The degeneracy locus can be reducible, and even non-reduced. For instance, take $X= \mathbb{P}^2$ and consider a morphism

$\mathcal{O}(-2)^2 \stackrel{f} \to \mathcal{O}^2$.

$f$ is given by a $2 \times 2$ matrix of forms of degree $2$, so its degeneracy locus is a quartic curve. For a general choice of $f$ this curve will be smooth, but for special choice of the matrix it can become singular or even a double conic.

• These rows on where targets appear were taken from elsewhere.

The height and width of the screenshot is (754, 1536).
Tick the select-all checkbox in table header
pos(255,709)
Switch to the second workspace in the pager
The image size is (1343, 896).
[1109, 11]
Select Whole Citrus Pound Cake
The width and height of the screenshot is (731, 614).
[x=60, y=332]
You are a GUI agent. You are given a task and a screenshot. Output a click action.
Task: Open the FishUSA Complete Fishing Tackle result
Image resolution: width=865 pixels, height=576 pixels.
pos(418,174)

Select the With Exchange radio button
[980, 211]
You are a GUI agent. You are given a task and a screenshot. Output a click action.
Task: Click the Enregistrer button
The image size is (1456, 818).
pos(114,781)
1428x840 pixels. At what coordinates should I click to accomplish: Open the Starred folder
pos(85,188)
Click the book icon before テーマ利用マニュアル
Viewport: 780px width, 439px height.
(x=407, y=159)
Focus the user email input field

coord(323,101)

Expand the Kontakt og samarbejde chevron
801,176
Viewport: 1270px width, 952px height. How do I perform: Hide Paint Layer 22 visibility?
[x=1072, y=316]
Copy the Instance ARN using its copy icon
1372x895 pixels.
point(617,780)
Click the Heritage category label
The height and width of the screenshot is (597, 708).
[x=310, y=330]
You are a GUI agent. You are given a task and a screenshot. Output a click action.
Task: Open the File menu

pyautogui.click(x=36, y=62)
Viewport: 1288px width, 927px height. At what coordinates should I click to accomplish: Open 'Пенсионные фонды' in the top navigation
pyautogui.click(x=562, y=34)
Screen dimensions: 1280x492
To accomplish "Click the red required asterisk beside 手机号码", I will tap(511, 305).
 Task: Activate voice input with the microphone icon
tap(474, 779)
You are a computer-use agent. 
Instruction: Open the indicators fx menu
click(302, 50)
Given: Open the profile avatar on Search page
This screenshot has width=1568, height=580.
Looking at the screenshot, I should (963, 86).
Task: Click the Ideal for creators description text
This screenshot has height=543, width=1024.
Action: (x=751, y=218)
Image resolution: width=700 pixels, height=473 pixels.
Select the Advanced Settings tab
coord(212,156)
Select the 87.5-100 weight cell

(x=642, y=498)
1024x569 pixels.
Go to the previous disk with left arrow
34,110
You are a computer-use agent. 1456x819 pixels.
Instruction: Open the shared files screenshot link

The best results I am aware of  can be found in Ottaviani's book "Varieta' proiettive di codimensione piccola" [projective varieties of small codimension, unfortunately I do not think an english translation is available].

Set

$D_k(f):=\{x \in X \; | \; \textrm{rank}(f_x) \leq k \}$

Then we have the following

**Theorem (of Bertini's type)**

Set $\textrm{rank}(E)=m$, $\textrm{rank}(F)=n$. Assume that $E^{*} \otimes F$ is globally generated. Then for the generic morphism $f \colon E \to F$, the locus $D_k(f)$ is either empty or it has the expected codimension $(m-k)(n-k)$, and the singular locus of $D_k(f)$ is contained in $D_{k-1}(f)$.

In particular, if

$\dim X < (m-k+1)(n-k+1)$

then $D_k(f)$ is smooth for a general choice of $f$.